▶ _What is required_: Reproduce the rows below, replacing each "Viewport" with "Window" and leaving everything else unchanged.

--- START ---

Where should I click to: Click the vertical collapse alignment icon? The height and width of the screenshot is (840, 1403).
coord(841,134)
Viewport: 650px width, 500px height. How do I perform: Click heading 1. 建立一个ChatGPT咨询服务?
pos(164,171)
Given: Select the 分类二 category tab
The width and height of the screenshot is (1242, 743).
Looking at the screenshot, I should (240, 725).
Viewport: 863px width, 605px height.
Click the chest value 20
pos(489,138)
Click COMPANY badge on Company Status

--- END ---

▶ _Solved exercise_:
Where should I click to: Click the vertical collapse alignment icon? The height and width of the screenshot is (840, 1403).
coord(841,134)
Window: 650px width, 500px height. How do I perform: Click heading 1. 建立一个ChatGPT咨询服务?
pos(164,171)
Given: Select the 分类二 category tab
The width and height of the screenshot is (1242, 743).
Looking at the screenshot, I should (240, 725).
Window: 863px width, 605px height.
Click the chest value 20
pos(489,138)
Click COMPANY badge on Company Status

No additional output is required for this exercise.